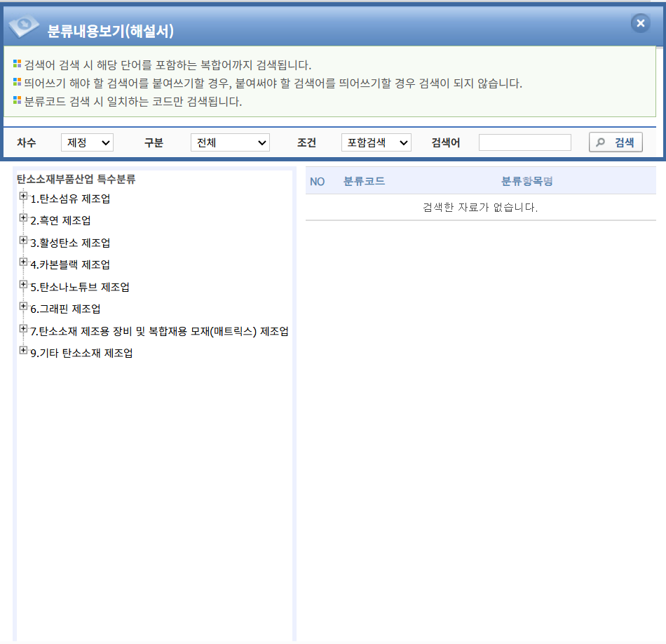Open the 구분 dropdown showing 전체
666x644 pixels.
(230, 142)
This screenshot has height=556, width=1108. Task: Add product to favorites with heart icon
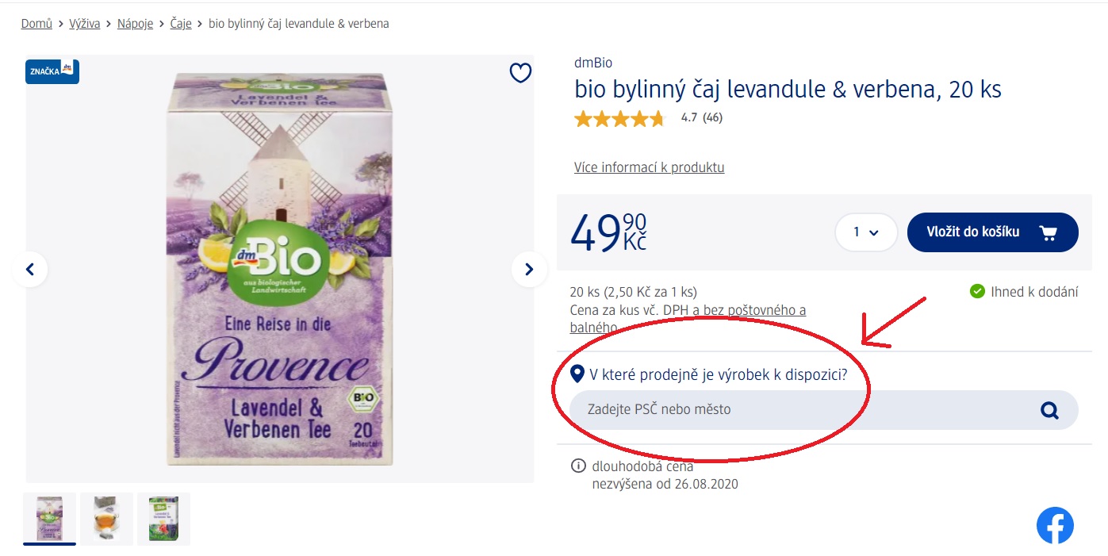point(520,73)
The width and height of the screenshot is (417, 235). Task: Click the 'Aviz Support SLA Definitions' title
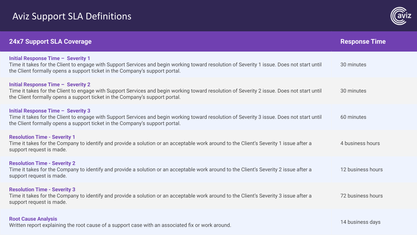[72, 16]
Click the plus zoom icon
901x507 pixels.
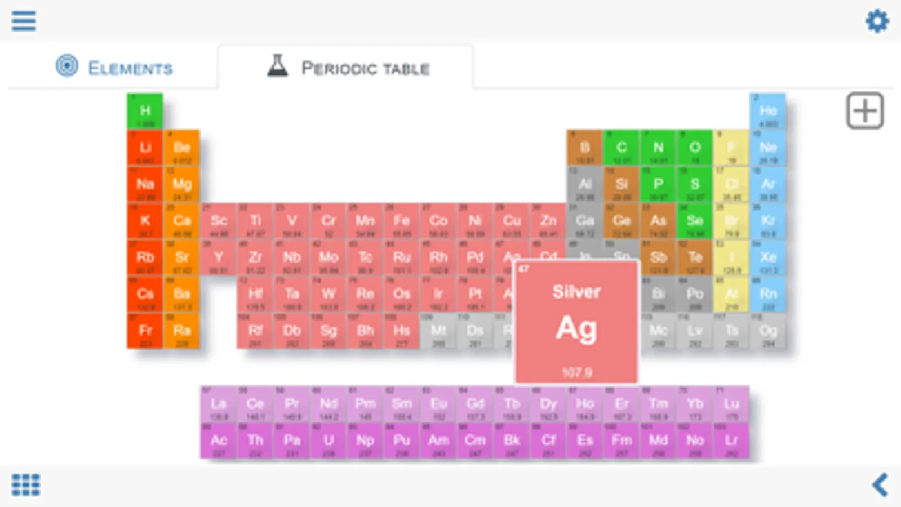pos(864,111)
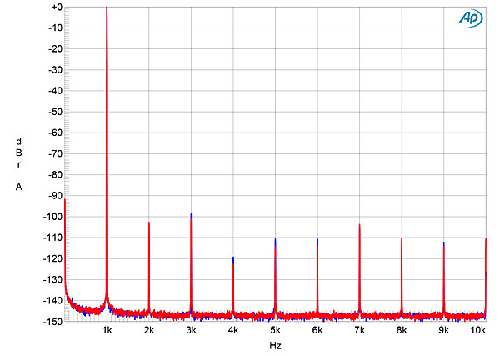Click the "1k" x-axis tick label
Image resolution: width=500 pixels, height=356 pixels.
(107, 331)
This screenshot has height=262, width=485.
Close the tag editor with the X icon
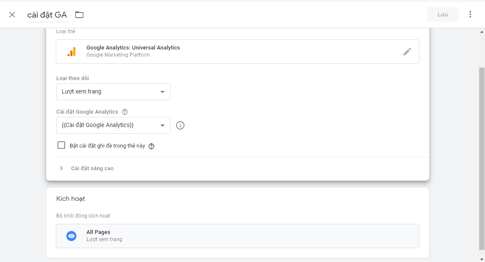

○ ○ ○ ○ ○

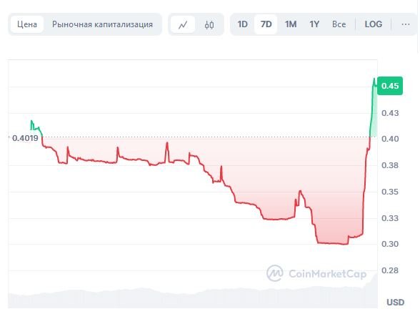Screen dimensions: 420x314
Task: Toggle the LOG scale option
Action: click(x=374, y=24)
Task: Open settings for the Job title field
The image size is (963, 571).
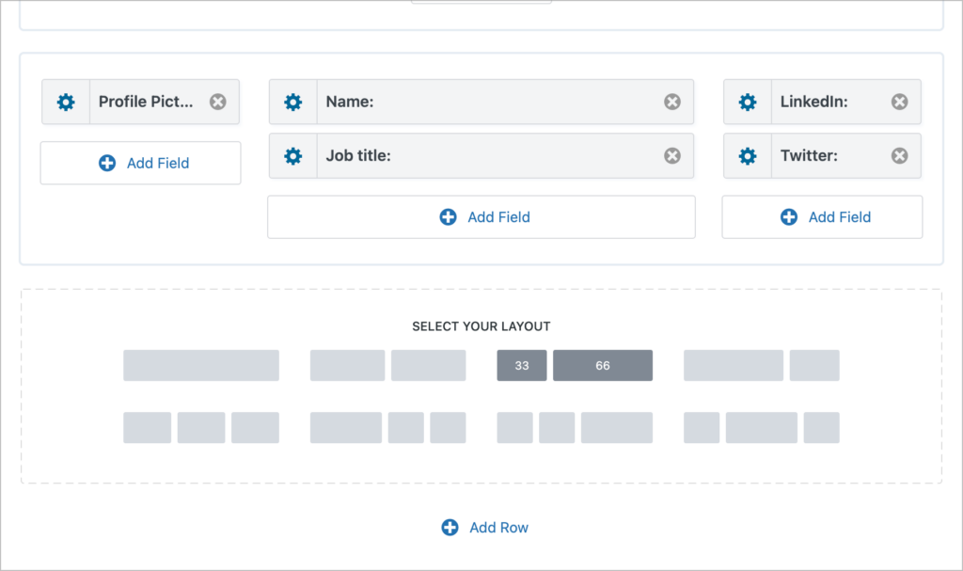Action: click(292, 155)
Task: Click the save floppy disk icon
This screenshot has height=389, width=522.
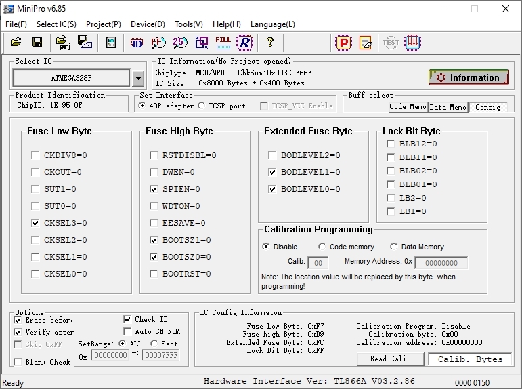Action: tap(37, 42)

○ ○ ○ ○ ○

Taking the entries above, copy word for word the lines from the one with "This screenshot has height=556, width=1108." up to and including the one with "Close the tag editor with the X icon", without any picture.

Written reply:
This screenshot has height=556, width=1108. Task: Add product to favorites with heart icon
point(520,73)
The width and height of the screenshot is (417, 235). Task: Click the 'Aviz Support SLA Definitions' title
[72, 16]
Click the plus zoom icon
901x507 pixels.
pos(864,111)
Click the "1k" x-axis tick label
Image resolution: width=500 pixels, height=356 pixels.
(107, 331)
This screenshot has height=262, width=485.
Close the tag editor with the X icon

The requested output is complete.